Limitations & Future Work

  • Appearance quality depends on the quality of foreground/hair masks; imperfect masks lead to incorrect layer separation.
  • Strand geometry is obtained from NeuralHaircut, inheriting its limitations (e.g., poor reconstruction of curly hair).
  • The fidelity of physics simulation depends on the quality of propagation from sparse guiding strands to dense strands, which may be inaccurate for complex hairstyles.
  • No quantitative evaluation of animation quality is presented (e.g., comparison against real dynamic hair video).
  • Training requires multi-view video and 360° static capture, imposing relatively high data acquisition costs.

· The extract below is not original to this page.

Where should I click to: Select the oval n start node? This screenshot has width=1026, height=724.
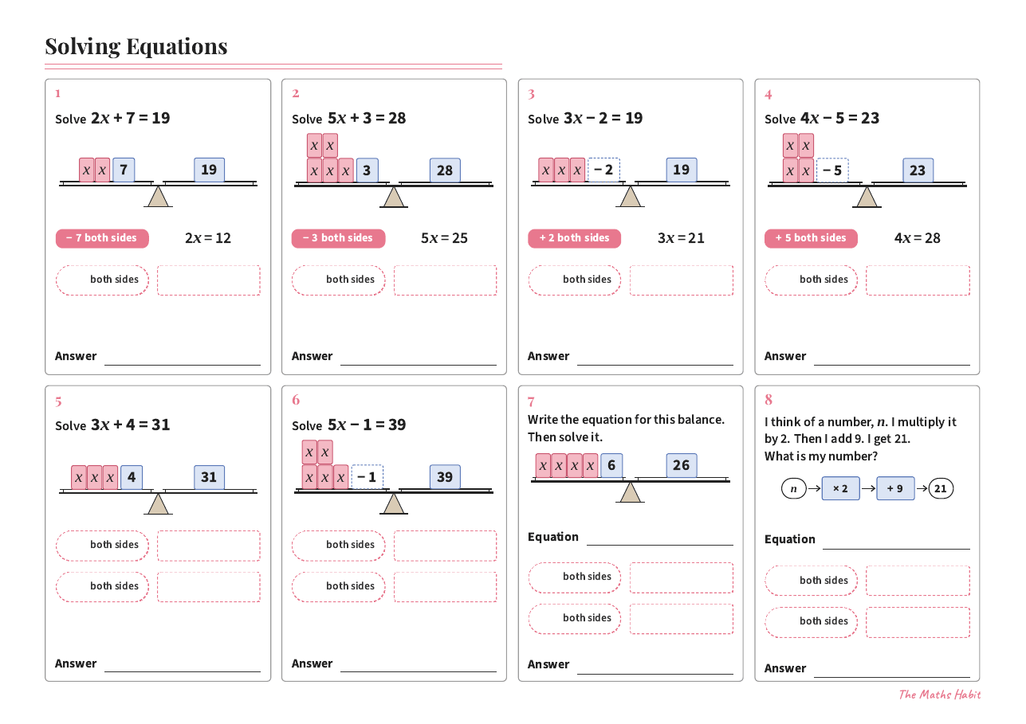click(x=794, y=488)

  • vs. Gaussian Avatars (GA): GA uses FLAME-bound 3DGS for facial control, but hair treated as a 3DMM offset behaves as a rigid body. PhysHead combines GA's facial layer scheme with strand-based physics simulation.
  • vs. GaussianHaircut: Focuses on strand geometry and appearance reconstruction, but suffers from strand penetration into the head and skin color leakage, and does not support animation. PhysHead resolves these issues through layered optimization.

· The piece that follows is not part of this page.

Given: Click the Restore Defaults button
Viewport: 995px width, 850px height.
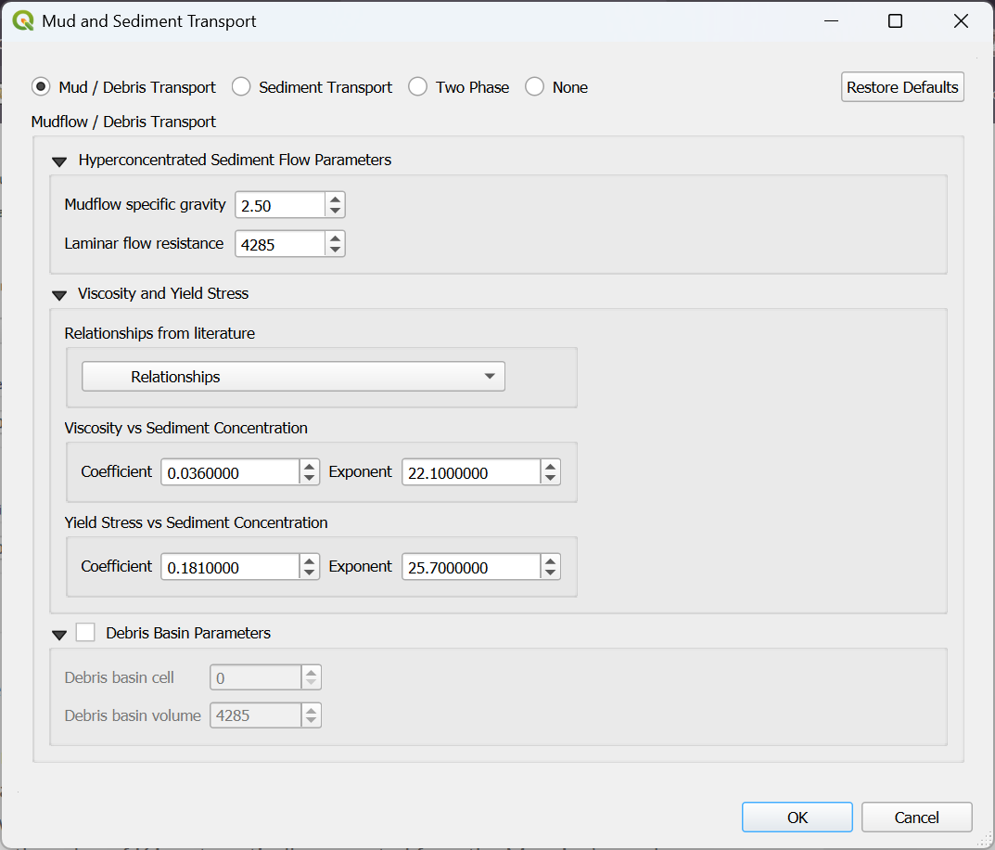Looking at the screenshot, I should point(902,87).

  • vs. HairCUP: Also a layered method but uses SDS for bald image acquisition (lower quality, color bias) and unstructured Gaussians (incompatible with physics simulation). PhysHead's VLM-based approach is more robust, and its strand representation is better suited for simulation.

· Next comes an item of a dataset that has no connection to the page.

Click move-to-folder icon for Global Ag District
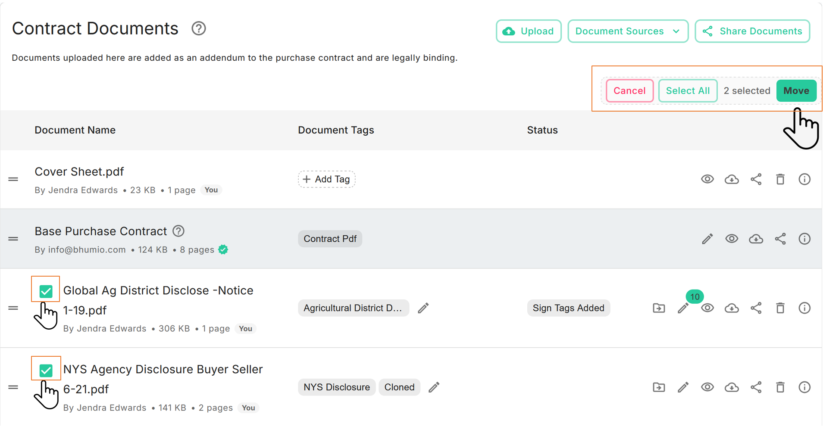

  • vs. Data-driven hair dynamics methods: Learning dynamics from data cannot generalize to unseen motions. PhysHead employs a general-purpose physics engine that generalizes to arbitrary head poses and external forces.

Rating

  • Novelty: ⭐⭐⭐⭐ — Integrating physics engine-driven strand dynamics with 3DGS head avatars is pioneering work; the VLM-assisted layered scheme is original.
  • Experimental Thoroughness: ⭐⭐⭐ — Qualitative comparisons effectively demonstrate animation advantages, but quantitative evaluation is limited (only static reconstruction metrics); quantitative measures of animation quality are absent.
  • Writing Quality: ⭐⭐⭐⭐ — Problem motivation is clearly articulated and the method pipeline is well-structured.
  • Value: ⭐⭐⭐⭐ — Opens a new direction for simulatable head avatars and represents an important step toward highly realistic human avatars.